Scandion Oncology, The Cancer Drug Resistance Company, is pleased to announce that the Company has obtained positive interim results from the CORIST trial, which substantiates the path for the further development of SCO-101. The CORIST Phase II study is aimed at combating cancer drug resistance in patients with metastatic colorectal cancer (mCRC) with acquired resistance to the chemotherapy regimen FOLIFRI. The patients enrolled in the trial have all failed prior standard chemotherapy due to resistance and have entered a terminal stage of their disease. Several positive take-home messages can be extracted from the data:

Well tolerated dose of SCO-101 in combination with FOLFIRI established
SCO-101 potentiates the biological effect of FOLFIRI in patients
Treatment benefit appears higher in patients without mutation in the RAS gene (RAS wild-type)
RAS biomarker enables de-risking of part 2 proof-of-concept study with SCO-101 in combination with FOLFIRI, in RAS wild-type patients with mCRC resistant to FOLFIRI
To exploit the new knowledge of the biomarker, the clinical protocol for part 2 of CORIST will be amended. Part 2 will commence as soon as the amendment is approved by the regulatory authorities. Timelines for read-out of CORIST part 2 may extend into Q3, 2022 due to this optimization.

All together, the results from the part 1 of the CORIST study have added significantly to our understanding of the effects of SCO-101 and consequently, de-risked the CORIST program.

We are ready to advance to the proof-of-concept part of the CORIST study

"We are satisfied finding a safe dose of SCO-101 in combination with FOLFIRI which displays biological activity in the patients and also favorably changes the adverse effects of the chemotherapy. We are further excited to have identified RAS as a predictive biomarker in the study. This enables us to tailor the treatment to patients who tolerate the treatment best and thereby have a higher likelihood to benefit from the treatment.
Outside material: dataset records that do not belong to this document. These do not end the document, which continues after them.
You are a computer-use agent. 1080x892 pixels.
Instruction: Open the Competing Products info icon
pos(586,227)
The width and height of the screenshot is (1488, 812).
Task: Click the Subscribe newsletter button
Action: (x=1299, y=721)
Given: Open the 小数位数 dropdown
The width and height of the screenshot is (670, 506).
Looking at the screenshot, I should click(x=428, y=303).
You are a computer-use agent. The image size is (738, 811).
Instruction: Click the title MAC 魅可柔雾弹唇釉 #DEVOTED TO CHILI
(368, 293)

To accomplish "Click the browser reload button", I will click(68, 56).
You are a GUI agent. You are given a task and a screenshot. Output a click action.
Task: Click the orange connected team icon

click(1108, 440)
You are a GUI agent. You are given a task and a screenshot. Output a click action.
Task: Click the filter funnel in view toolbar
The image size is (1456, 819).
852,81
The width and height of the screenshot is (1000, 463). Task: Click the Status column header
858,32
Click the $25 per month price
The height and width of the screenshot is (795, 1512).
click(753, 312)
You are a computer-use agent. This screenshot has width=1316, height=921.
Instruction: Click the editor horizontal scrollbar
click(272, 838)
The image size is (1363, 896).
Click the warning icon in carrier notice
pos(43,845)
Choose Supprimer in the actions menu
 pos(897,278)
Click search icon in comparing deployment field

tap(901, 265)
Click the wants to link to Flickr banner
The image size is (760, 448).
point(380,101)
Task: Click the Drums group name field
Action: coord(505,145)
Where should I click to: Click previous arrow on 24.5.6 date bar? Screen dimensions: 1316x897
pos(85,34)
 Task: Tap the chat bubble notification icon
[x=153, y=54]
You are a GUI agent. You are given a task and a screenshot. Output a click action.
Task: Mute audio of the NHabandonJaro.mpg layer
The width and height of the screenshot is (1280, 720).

We thank the patients and investigators who are participating in the trial," says Peter Michael Vestlev, CMO at Scandion Oncology.

Important data collected and predictive biomarker identified

The objective of CORIST part 1 was to study safety, tolerability and early effect measures of SCO-101 in combination with FOLFIRI in patients with metastatic colorectal cancer (mCRC) with acquired resistance to the chemotherapy regimen FOLIFRI. Part 1 of the CORIST study included 12 patients in the first cohort and 6 patients in the second cohort. The patients continue on treatment with SCO-101 and FOLFIRI until progression. Patients from both cohorts are still on treatment in the study, and the preliminary assessment of data show that:

Dose determination: Well tolerated dose of SCO-101 in combination with FOLFIRI has been determined (MTD), and the recommended dose for part 2 of the study has been identified. Repeated daily doses of SCO-101 in combination with a reduced FOLFIRI dose was well tolerated at exposure levels expected to be clinically relevant in this very fragile patient population.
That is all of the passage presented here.